Update the material below from the line with "Screen dimensions: 1316x900" to the line with "coord(1023,421)" by changing "Select" to "Choose" and leaving everything else the same. Give only those lines, without the pictures.

AVAILABLE RECORDS:
============================================================

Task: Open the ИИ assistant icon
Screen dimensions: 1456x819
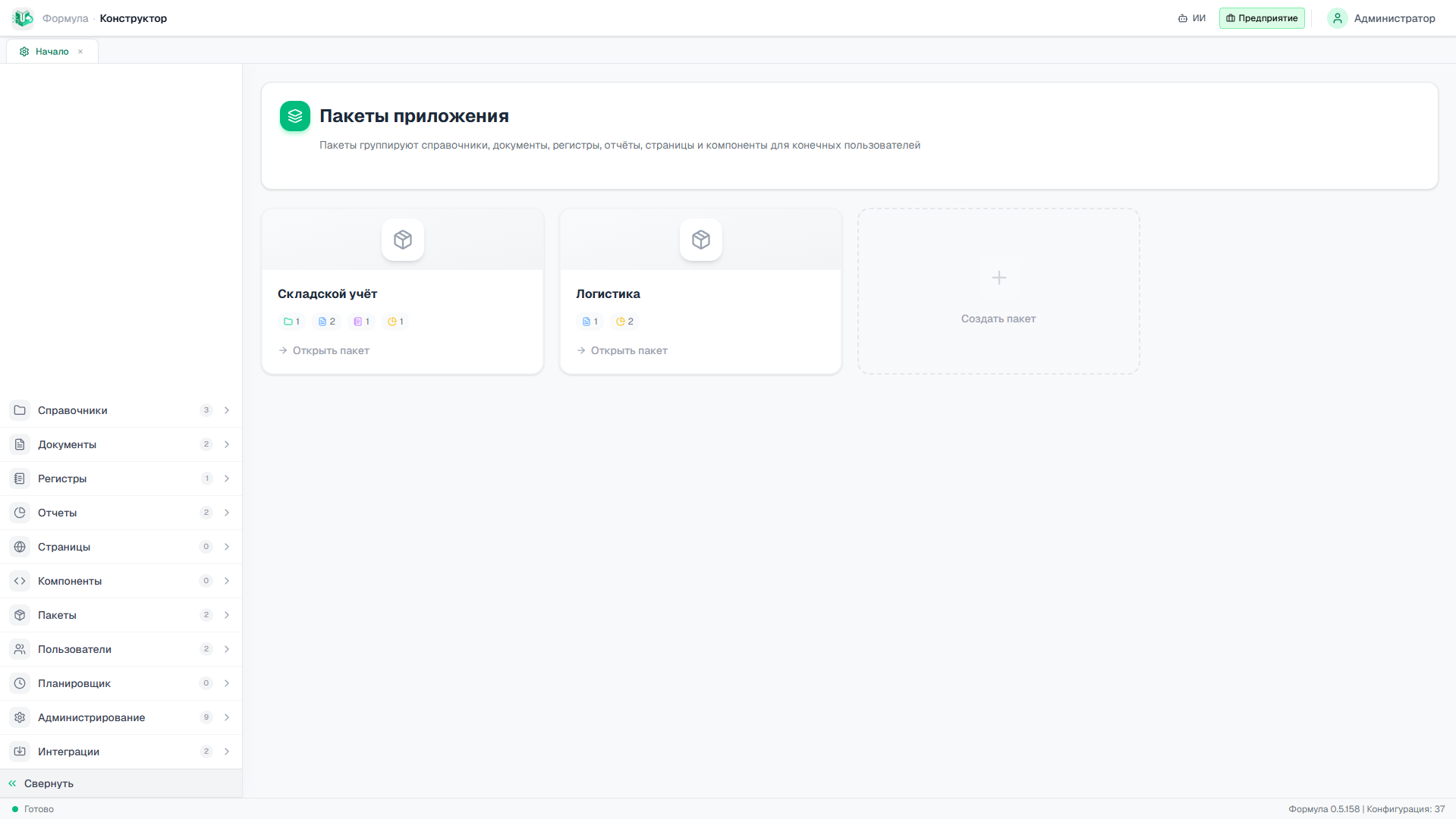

============================================================

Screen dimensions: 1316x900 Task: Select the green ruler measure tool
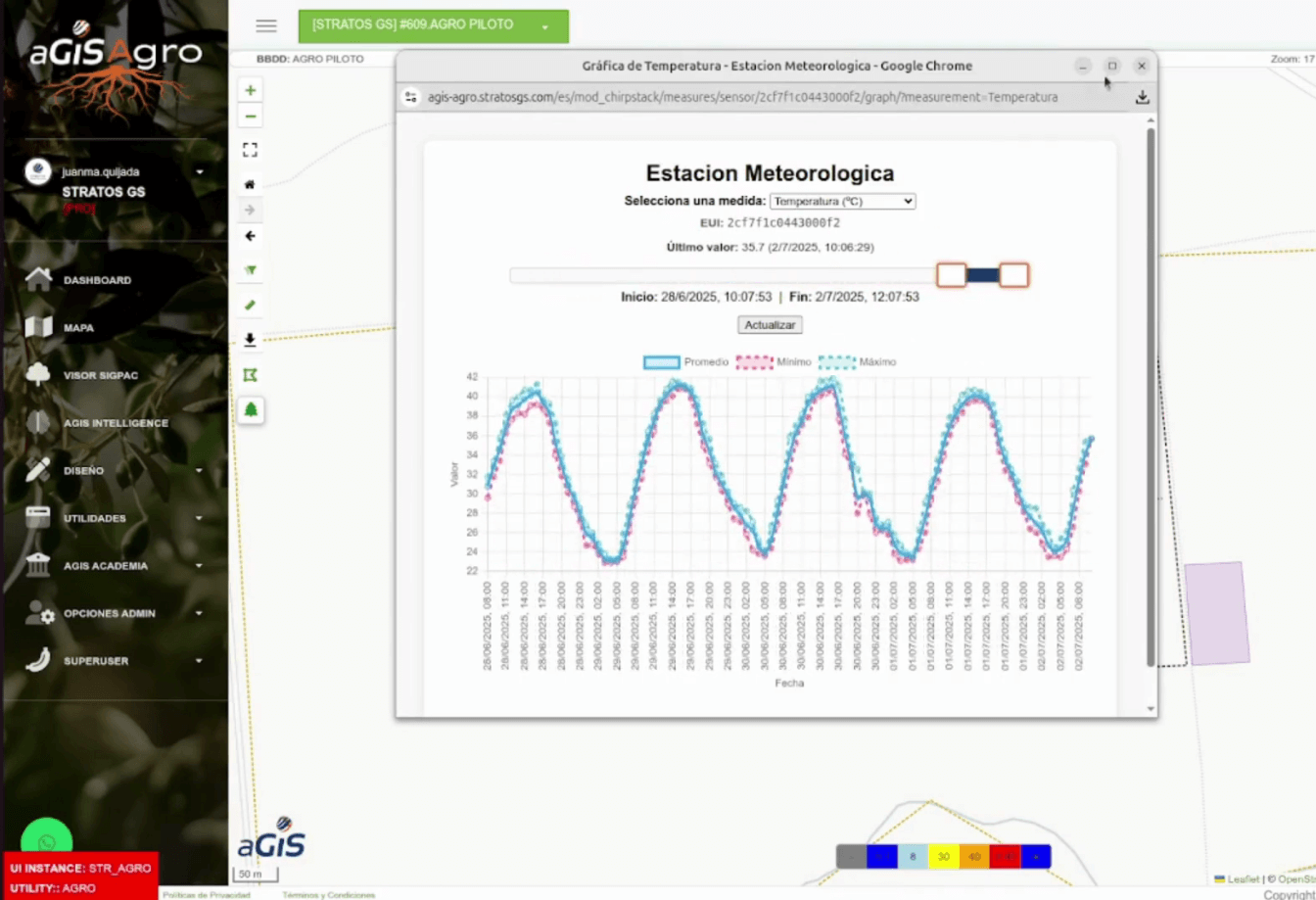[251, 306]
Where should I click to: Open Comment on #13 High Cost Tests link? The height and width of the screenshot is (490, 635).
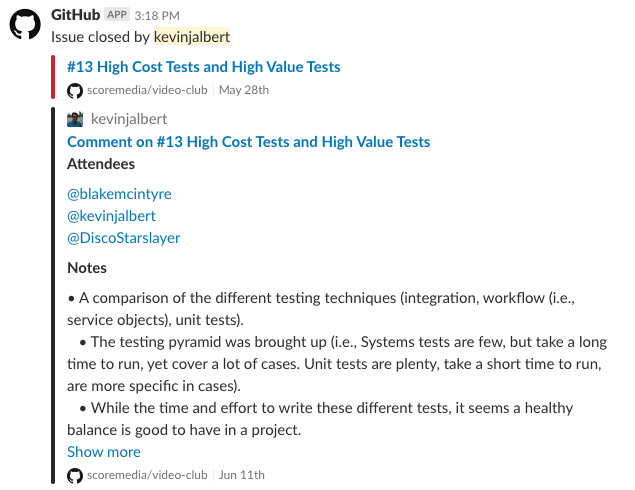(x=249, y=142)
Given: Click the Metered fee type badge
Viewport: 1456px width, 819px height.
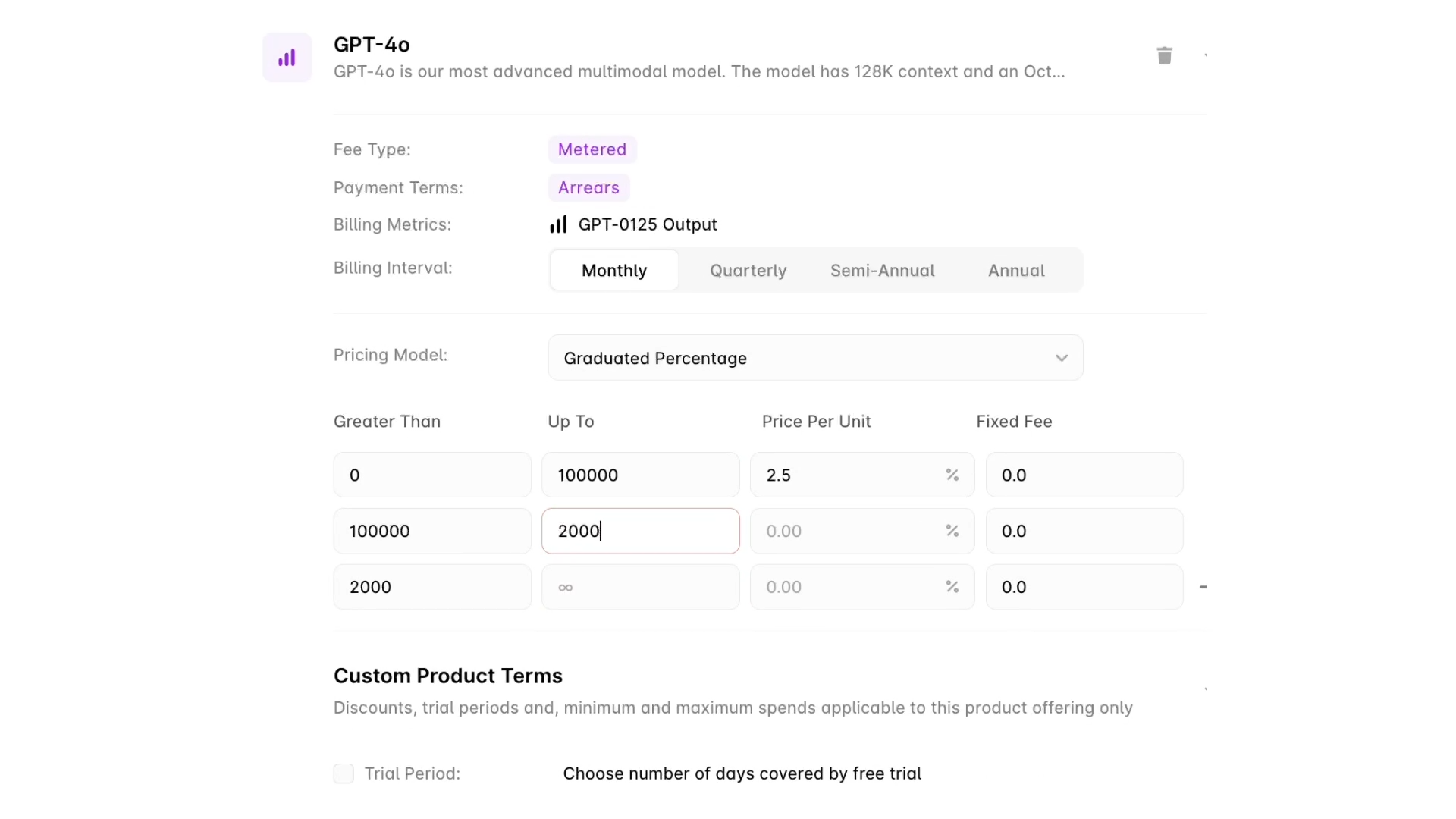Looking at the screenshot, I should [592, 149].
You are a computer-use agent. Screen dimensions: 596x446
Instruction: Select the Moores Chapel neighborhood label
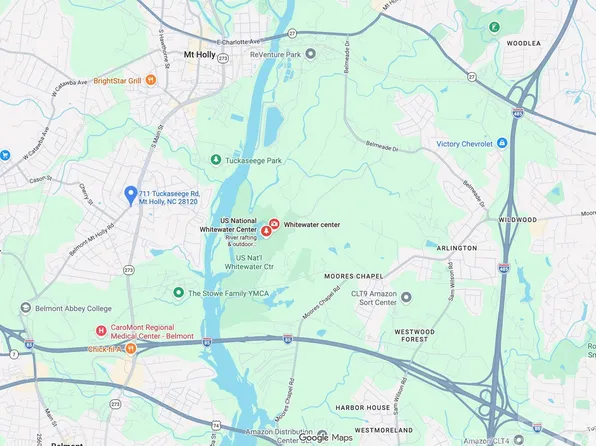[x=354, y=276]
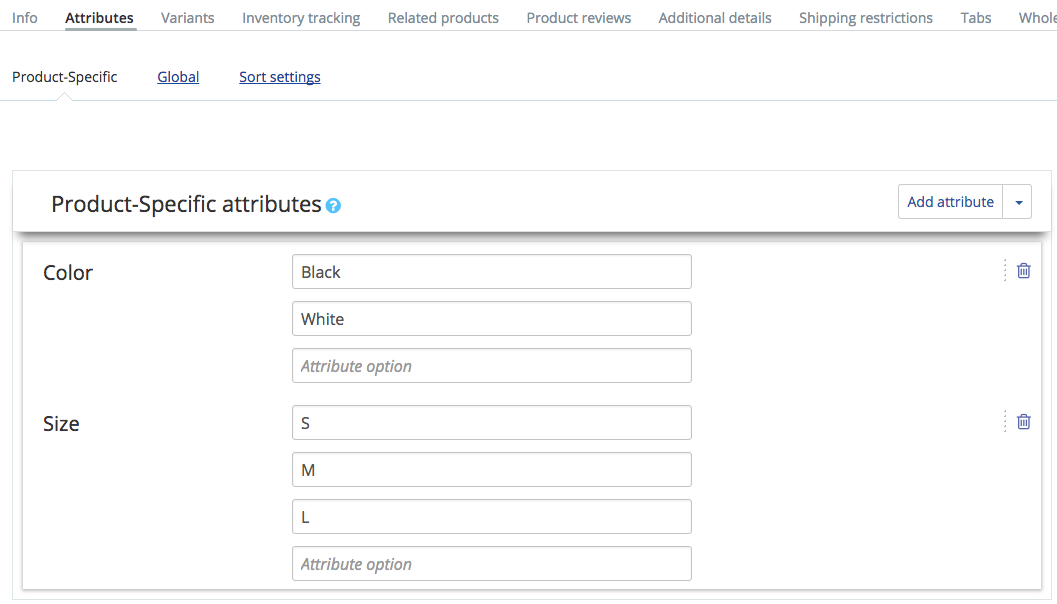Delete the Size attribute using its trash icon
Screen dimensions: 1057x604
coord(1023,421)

============================================================

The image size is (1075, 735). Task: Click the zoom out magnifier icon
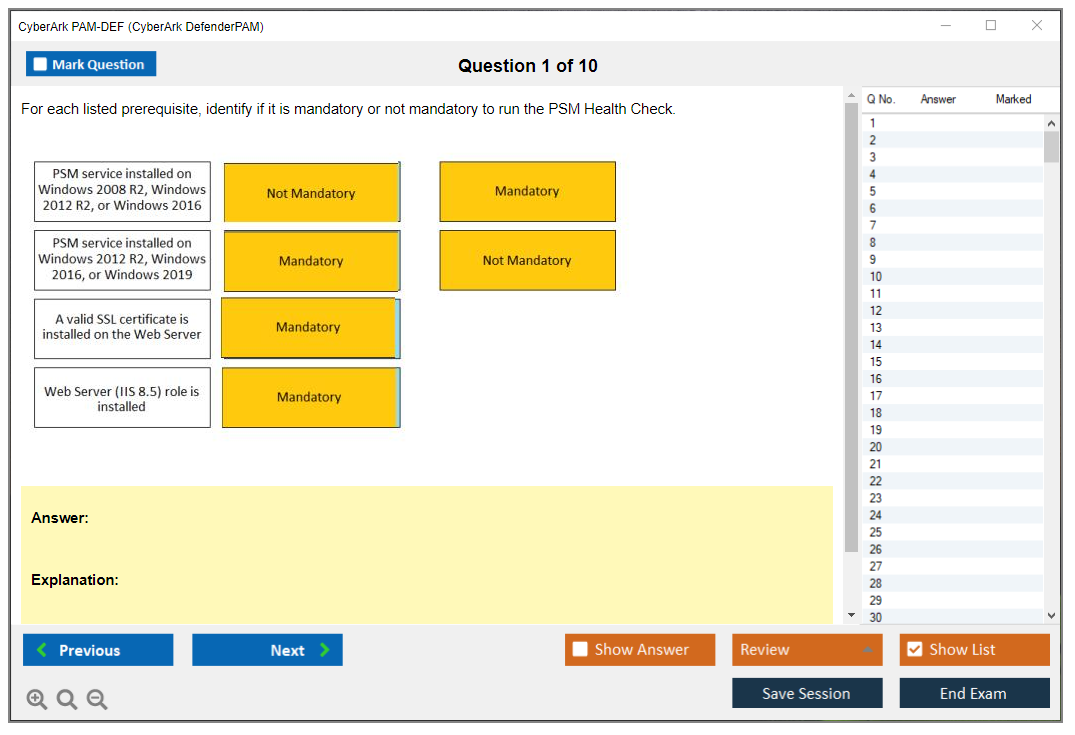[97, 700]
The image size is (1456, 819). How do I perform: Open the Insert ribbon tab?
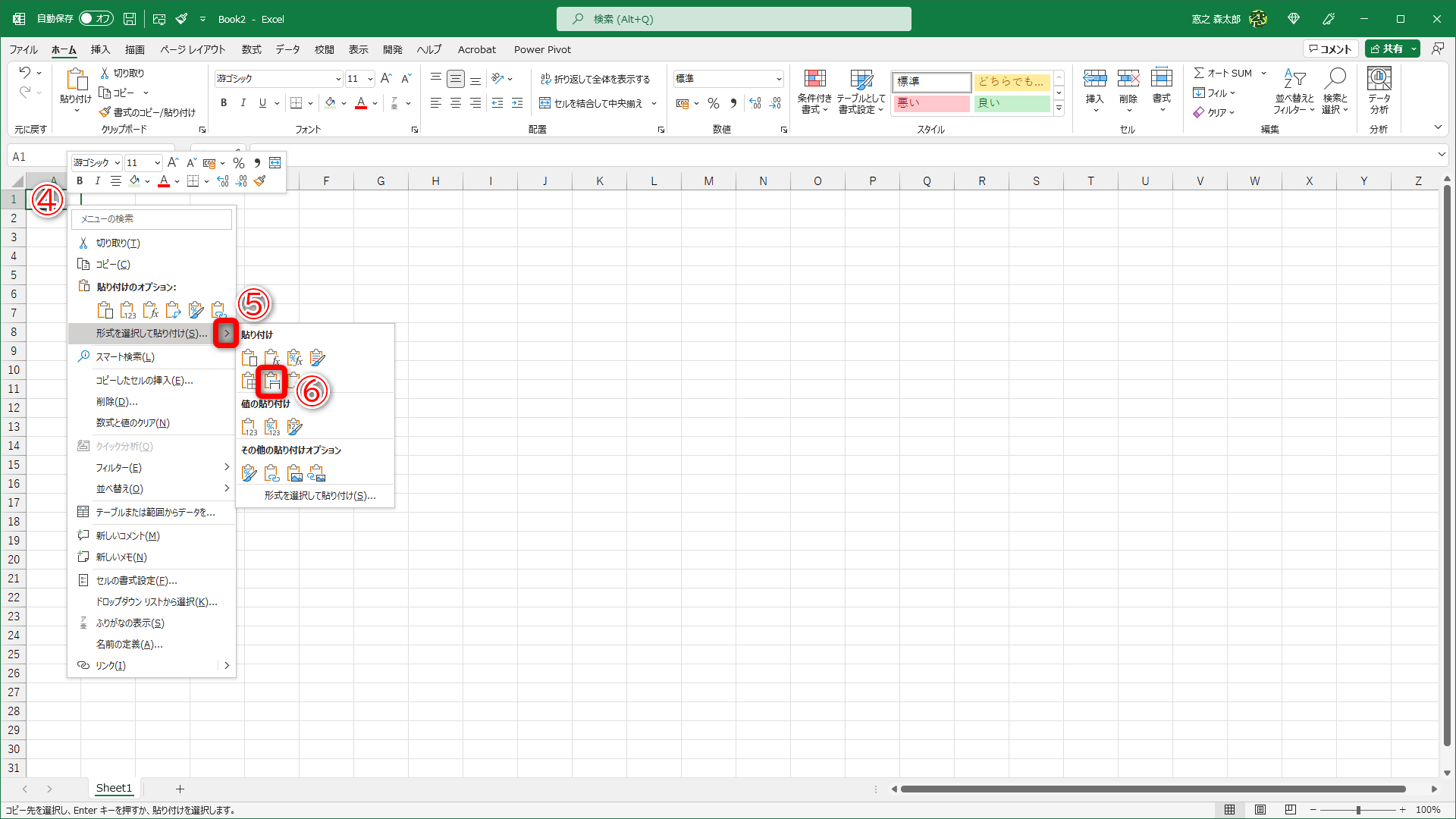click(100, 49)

============================================================

COMPLETED TASK:
Screen dimensions: 1316x900 Task: Choose the green ruler measure tool
[251, 306]
Where should I click to: Open Comment on #13 High Cost Tests link? The height and width of the screenshot is (490, 635).
(x=249, y=142)
Given: Click the Metered fee type badge
Viewport: 1456px width, 819px height.
Looking at the screenshot, I should [592, 149].
You are a computer-use agent. Screen dimensions: 596x446
Instruction: Choose the Moores Chapel neighborhood label
[x=354, y=276]
Delete the Size attribute using its trash icon
Screen dimensions: 1057x604
coord(1023,421)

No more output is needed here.